Defining Program Management and How Agile Helps

Posted by: Johanna Rothman on July 8, 2010

It’s a good thing I said my post about musings was just that–musings! I didn’t bring all of you along. Sorry about that. Let me be more clear.

A program is a collection of projects, where the value is in the overall deliverable. Yes, each project may have a deliverable that’s valuable, but the value to the organization is when all the sub-projects get together and deliver their product. Here’s an example. Think of a cell phone. One sub-project might be the team(s) who create the features that allow the phone to make a call. There may be another sub-project for the features to answer calls. Another sub-project could be the features to manage/interface with voicemail. Another sub-project is the minute counting for administration/billing purposes. The texting features would be another  sub-project.

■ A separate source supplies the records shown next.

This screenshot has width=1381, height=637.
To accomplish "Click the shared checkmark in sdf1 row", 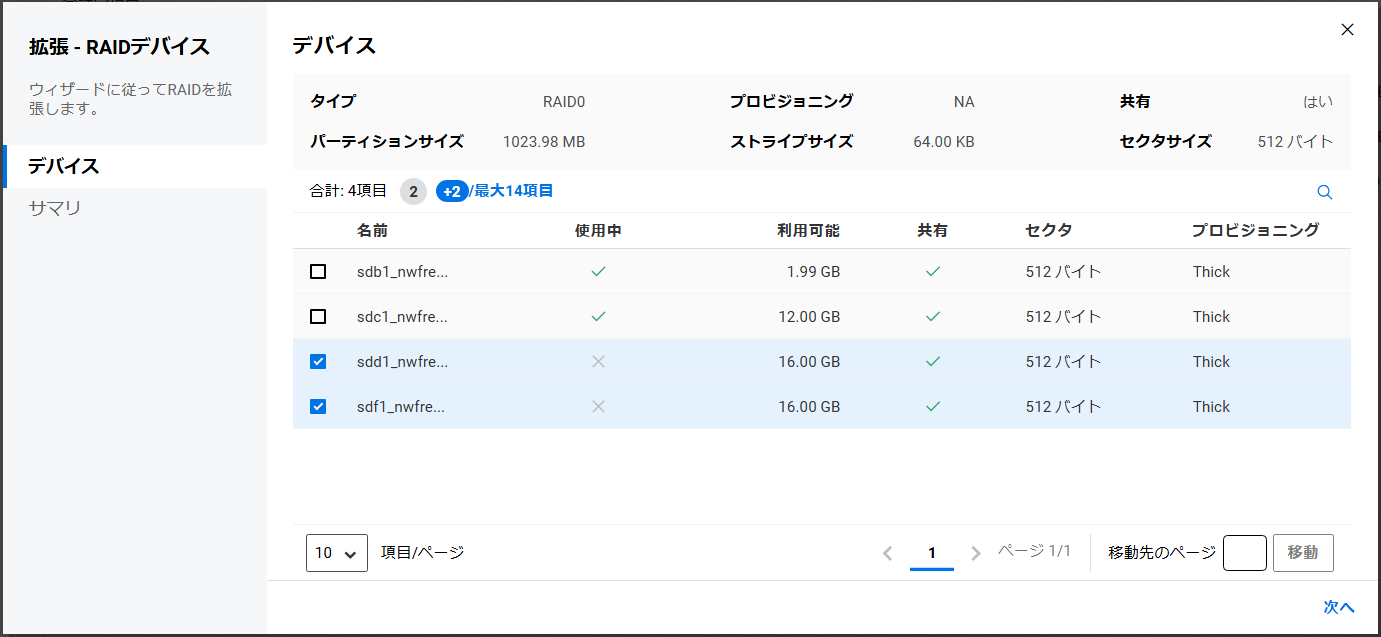I will (932, 406).
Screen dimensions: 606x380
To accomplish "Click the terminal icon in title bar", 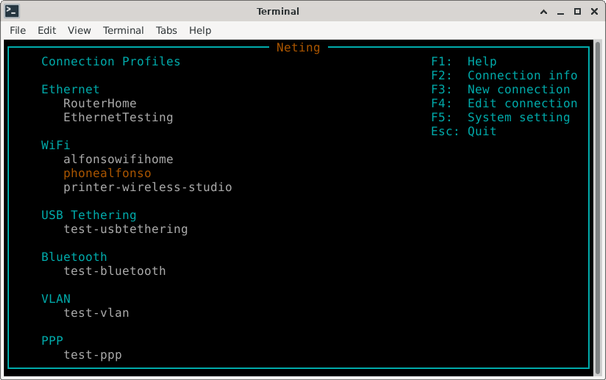I will tap(12, 11).

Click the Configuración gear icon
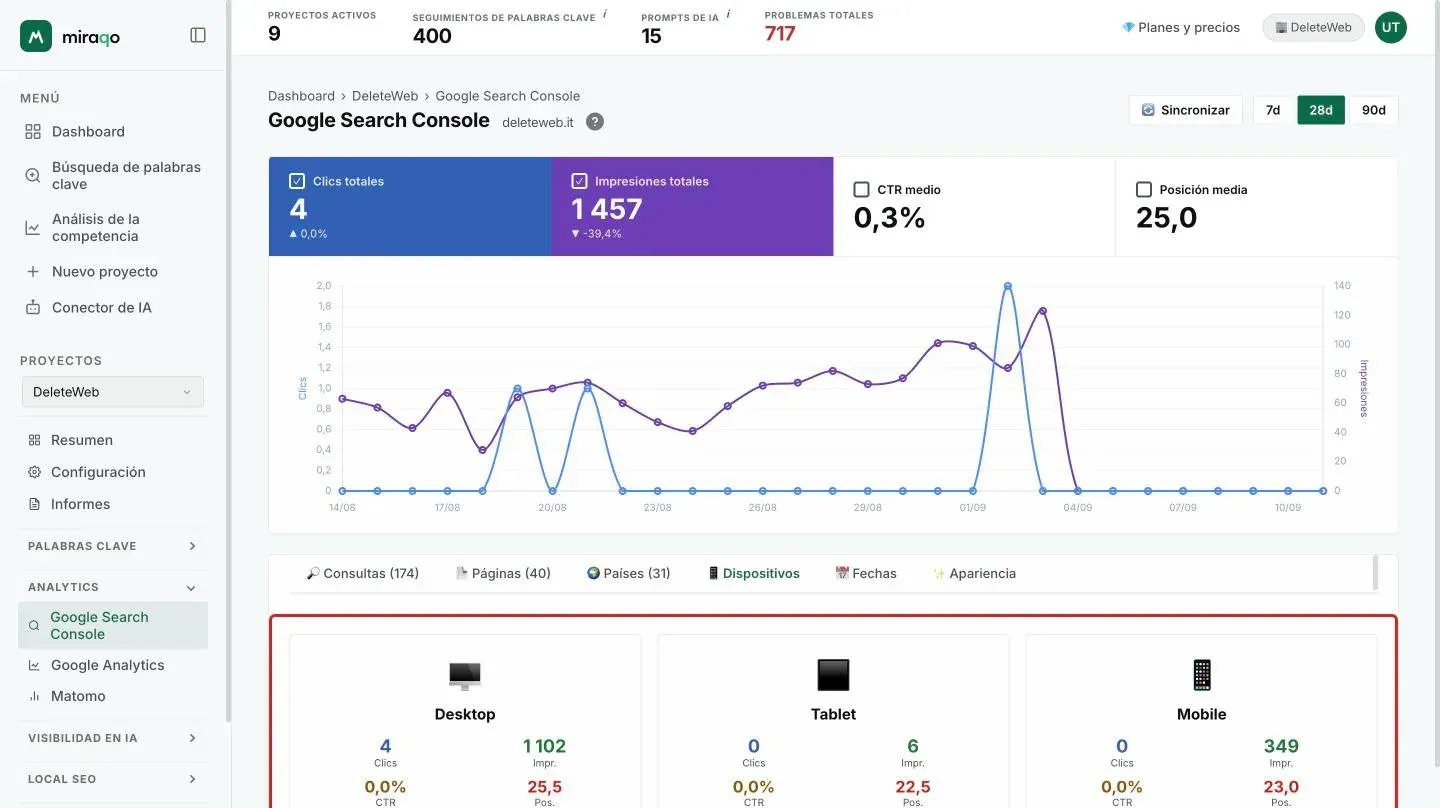35,472
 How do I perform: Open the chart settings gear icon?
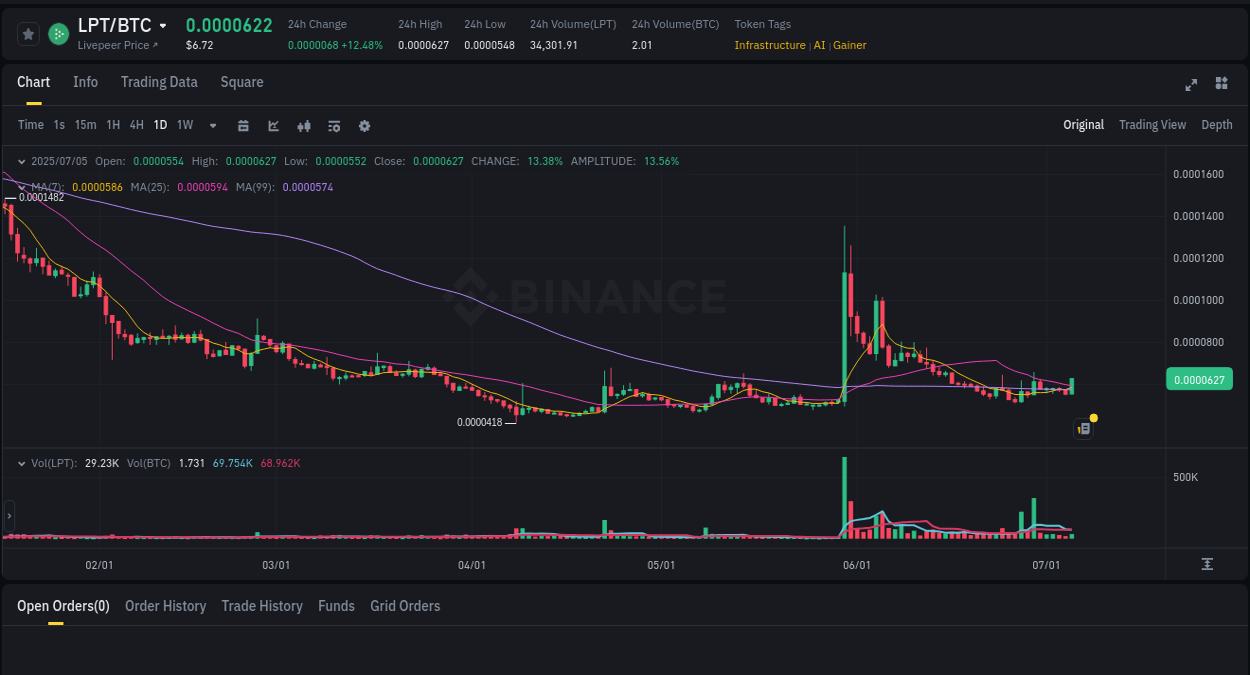pyautogui.click(x=364, y=125)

Each of these sub-projects have teams that are as large as they need to be. So, to answer Veretax and André’s questions: yes, working in smaller teams so each team can be agile does work. Yes, each sub-project works in parallel. The teams for sub-projects work in parallel. When I think of these sub-projects for a program, eacah sub-project has its own rhythm and staff and backlog. That’s why the program needs an overall backlog, because the sub-projects may have interdependencies and may uncover program risks as the program proceeds. In the example of a cell phone, you might not want to start the voicemail until after you know the phone can receive calls. Maybe you can, because maybe there’s a platform that supplies the services your project needs. What happens if you realize you need to change the minute-counting after the call-placing features are done, but before the billing features are complete? You work it out.

But the idea is that you have a program: deliver a cell phone. Each of the sub-projects has its own list of features and each of the sub-projects delivers a valuable result. But, you don’t have a cell phone unless you can make and receive calls and get voice mail. You may need more than that, but you don’t have a product that can succeed in the market without those minimum requirements.

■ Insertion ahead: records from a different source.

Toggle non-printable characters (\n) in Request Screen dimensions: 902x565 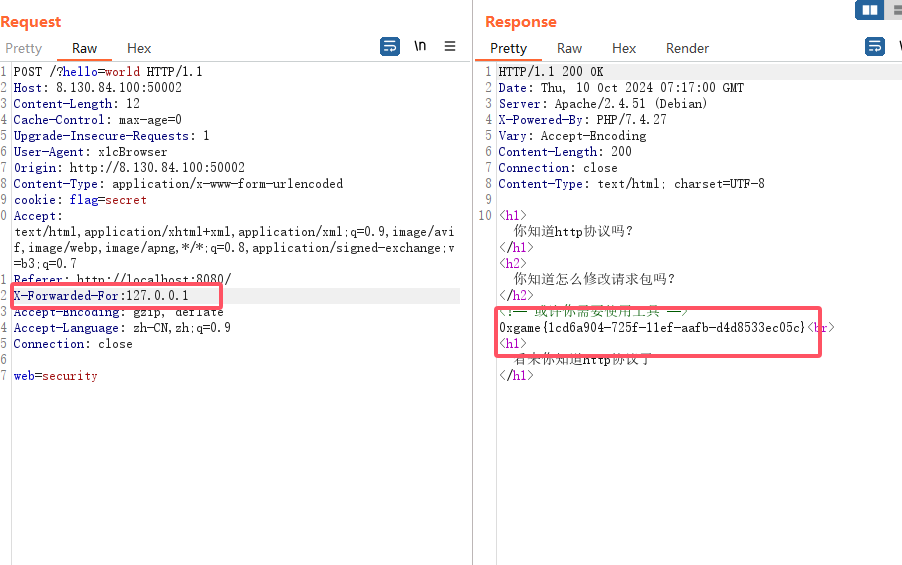click(x=421, y=46)
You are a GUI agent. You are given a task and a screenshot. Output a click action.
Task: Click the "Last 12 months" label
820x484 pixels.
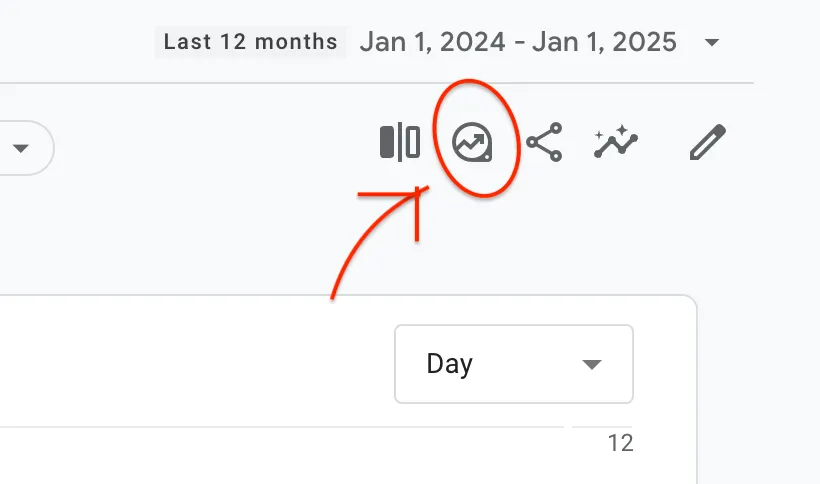[x=250, y=42]
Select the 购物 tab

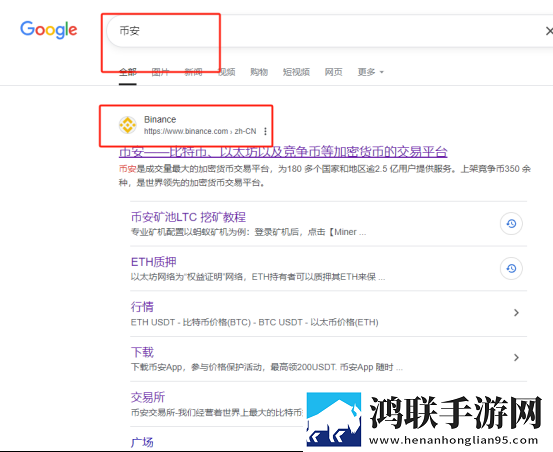(x=259, y=72)
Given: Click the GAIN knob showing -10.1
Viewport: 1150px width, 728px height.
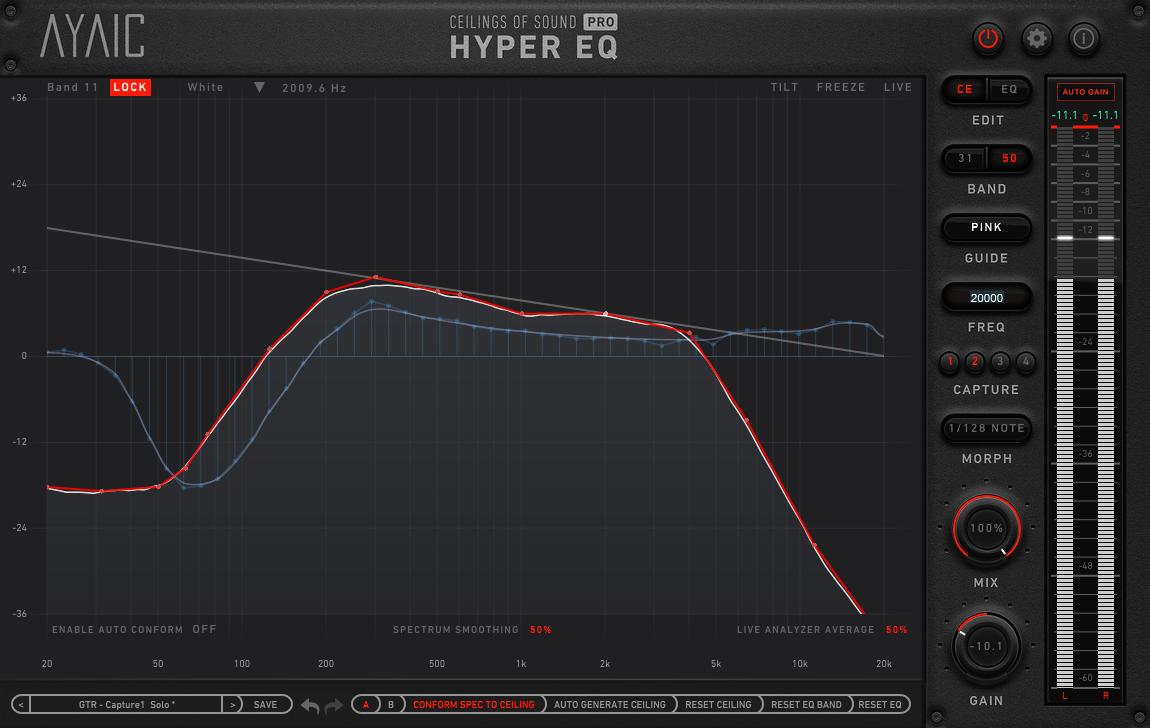Looking at the screenshot, I should tap(987, 646).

Now, for the why we need program management. I’ve seen (and I bet you have too) programs where the software was all done except for one small piece. Or the software was done but the marketing was not. Or the hardware was done, the marketing was done, and the software was going nowhere. If you have agile approaches to programs, you get to see visible progress (or lack thereof) at the end of each iteration. You don’t have to wait until the predicted or desired end of the program to see the risk.

That’s one of the ways agile reduces technical and schedule risk. The iterations help you get to done across the entire program each iteration and help you see how things fit together. The demo at the end of an iteration shows you where you have technical risk, which reduces schedule risk. In general, incremental approaches reduce schedule risk and iterative approaches reduce technical risk. Because agile combines both, you reduce both kinds of risk. (For more detail on lifecycles, see Manage It!)

Stephan also asked how agile program management differs from “plain” program management. In non-agile program management, managers of sub-projects speak for their functional area, commit people, manage risks, and commit other resources. Notice that there is no program-specific view of the product or transparent coordination across the functional teams. There is not necessarily a ranked product backlog. You could have those things in a “plain” program. I haven’t seen them, but maybe that’s how your program management works.

In agile program management, you have coordination across the cross-functional teams. That’s a huge difference. You don’t have functional managers, you need cross-functional project managers (of some stripe) for each sub-project, and one for the program. Managers don’t commit; teams commit. The program team is all about managing the backlog and risks, the business value of the architecture, and the obstacles for the program.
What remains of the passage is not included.